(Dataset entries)
=== Section Start ===

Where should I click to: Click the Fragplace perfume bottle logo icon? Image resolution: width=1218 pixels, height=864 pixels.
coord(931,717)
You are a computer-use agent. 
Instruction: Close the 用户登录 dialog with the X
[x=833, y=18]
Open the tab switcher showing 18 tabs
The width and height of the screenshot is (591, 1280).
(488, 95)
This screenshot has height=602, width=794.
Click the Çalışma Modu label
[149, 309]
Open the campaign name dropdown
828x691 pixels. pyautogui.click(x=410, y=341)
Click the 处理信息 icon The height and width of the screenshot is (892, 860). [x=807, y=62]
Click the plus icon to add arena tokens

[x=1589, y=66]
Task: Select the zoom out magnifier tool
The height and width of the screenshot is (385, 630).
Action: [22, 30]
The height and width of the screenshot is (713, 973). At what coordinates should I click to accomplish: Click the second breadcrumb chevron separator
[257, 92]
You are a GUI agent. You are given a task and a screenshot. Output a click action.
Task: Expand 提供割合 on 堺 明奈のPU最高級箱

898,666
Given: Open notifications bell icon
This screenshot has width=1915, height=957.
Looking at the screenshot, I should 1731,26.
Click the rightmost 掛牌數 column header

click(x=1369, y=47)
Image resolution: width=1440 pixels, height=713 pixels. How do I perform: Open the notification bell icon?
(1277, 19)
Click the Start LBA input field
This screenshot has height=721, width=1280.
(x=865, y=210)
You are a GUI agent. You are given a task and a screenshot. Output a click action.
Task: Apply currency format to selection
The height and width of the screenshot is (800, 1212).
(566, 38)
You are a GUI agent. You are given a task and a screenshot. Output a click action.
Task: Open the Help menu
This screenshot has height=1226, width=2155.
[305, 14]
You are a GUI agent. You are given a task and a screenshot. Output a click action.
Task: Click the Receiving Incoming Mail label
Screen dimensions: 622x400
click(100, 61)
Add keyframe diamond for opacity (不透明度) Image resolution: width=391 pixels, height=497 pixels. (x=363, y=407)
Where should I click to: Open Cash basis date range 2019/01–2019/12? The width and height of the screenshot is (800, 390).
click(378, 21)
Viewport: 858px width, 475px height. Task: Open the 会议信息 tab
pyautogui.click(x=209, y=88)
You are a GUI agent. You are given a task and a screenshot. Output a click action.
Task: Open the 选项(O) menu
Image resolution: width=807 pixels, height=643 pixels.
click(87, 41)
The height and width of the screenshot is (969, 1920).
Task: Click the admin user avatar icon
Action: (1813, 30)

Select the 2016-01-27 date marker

=== Section End ===

TASK REQUIREMENTS:
Give the count of lines in the entries above that hold the word "menu", with no other words.

WRITTEN RESPONSE:
2